種雄牛(種牛)の改良に取り組んでいる沖縄県畜産研究センターは13日、遺伝子の塩基配列から肉質の良さを割り出した初の種牛「茂北福」の子牛18頭が、霜降り度合いを示す脂肪交雑の平均値が一般的な子牛の6~7を上回る8・5を記録し、歴代最高となったと発表した。これまでの最高は2016年に「球美乃花」の子牛21頭を調べた7・14だった。

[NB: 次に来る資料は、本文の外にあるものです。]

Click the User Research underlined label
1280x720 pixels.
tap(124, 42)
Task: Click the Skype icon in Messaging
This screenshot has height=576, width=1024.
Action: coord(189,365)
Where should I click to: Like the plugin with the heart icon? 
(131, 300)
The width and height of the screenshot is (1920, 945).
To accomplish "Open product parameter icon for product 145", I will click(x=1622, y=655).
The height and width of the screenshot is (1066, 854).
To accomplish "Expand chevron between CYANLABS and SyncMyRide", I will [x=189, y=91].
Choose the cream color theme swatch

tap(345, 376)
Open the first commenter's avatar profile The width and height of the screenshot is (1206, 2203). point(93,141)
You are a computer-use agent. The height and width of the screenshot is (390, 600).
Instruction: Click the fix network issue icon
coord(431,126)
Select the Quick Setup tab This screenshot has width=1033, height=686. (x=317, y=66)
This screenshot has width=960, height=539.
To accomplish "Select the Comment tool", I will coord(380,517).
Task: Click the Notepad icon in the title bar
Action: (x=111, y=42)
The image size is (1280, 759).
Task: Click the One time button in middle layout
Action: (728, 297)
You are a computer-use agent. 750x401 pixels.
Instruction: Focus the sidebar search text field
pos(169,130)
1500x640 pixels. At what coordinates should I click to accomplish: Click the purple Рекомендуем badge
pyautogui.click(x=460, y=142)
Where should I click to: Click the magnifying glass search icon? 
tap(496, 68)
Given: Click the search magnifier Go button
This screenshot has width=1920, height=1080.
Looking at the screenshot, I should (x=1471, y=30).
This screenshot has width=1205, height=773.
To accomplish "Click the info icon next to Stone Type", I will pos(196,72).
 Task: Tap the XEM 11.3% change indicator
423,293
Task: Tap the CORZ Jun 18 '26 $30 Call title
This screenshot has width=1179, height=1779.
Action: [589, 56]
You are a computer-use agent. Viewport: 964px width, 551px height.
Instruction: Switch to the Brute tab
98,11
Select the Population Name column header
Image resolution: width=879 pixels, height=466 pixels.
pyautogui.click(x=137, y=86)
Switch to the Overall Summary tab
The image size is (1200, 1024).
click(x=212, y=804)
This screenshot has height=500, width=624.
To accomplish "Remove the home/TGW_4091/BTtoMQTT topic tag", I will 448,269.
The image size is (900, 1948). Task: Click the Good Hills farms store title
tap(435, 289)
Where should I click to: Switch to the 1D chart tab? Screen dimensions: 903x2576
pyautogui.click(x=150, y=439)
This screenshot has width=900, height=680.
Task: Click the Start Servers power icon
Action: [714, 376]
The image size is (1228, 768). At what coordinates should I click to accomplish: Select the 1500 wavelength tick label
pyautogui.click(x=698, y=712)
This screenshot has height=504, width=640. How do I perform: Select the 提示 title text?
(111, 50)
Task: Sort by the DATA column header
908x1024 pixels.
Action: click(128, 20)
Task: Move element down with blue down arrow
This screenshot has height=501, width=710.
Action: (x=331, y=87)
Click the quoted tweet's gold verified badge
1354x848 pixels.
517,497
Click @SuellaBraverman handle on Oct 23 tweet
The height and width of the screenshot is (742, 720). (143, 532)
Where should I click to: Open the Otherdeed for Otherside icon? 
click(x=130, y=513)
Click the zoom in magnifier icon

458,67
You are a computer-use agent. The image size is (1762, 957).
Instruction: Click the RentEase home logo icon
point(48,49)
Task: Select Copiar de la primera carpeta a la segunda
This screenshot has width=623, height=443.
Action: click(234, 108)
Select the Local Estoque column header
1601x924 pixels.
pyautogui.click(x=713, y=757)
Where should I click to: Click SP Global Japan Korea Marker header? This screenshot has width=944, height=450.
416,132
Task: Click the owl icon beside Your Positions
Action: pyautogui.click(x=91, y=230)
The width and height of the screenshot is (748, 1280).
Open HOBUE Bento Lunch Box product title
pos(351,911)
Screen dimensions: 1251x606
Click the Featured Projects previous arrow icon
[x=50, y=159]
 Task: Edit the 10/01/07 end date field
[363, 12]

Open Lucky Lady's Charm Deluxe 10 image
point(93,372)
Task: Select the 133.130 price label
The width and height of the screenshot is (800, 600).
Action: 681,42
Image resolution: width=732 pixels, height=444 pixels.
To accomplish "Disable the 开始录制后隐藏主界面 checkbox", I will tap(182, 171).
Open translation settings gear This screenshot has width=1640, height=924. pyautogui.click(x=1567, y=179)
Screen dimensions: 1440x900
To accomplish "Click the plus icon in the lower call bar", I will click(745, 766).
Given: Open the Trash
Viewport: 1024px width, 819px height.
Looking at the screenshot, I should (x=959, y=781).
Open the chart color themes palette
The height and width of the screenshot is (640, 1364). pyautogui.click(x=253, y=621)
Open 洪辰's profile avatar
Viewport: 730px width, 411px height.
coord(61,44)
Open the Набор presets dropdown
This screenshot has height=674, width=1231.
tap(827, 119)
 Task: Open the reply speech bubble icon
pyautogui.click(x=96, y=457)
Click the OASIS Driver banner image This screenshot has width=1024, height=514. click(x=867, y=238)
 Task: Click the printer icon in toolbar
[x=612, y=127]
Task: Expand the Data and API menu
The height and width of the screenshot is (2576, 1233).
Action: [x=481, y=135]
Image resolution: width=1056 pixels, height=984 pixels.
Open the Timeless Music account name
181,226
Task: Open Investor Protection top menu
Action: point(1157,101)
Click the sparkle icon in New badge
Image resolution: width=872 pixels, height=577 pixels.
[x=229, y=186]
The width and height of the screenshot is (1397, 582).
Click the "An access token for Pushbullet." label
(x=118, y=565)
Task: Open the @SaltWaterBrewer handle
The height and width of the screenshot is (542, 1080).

子牛の霜降り度合いが歴代最高の値となった種牛「茂北福」(県提供)

 牛の肉質は父方の遺伝子に大きく左右されるため、全国の産地は種牛の改良に力を入れている。以前は種牛とメス牛を交配させて生まれた子牛の枝肉を調べなければ、種牛の肉質は割り出せなかったが、センターは14年度から、遺伝子の塩基配列で種牛の肉質を評価する事業を手掛けている。

 茂北福は脂肪交雑の値が高かったことから、メス牛と交配。18年6月から19年2月にかけて、子牛の脂肪交雑の平均値を比べたところ、これまで記録のある種牛57頭中最も高かった。茂北福の子牛18頭中17頭が肉質等級4以上で、94・4%の上物率だった。

 センターによると、一般的な上物率は80%前後のため、茂北福の肉質の良さが子牛に着実に反映されているという。センターは茂北福の凍結精液を販売中。肉質の評価が高かったことから、現在の1本当たり税抜き千円から10月には3千円に値上げする予定だ。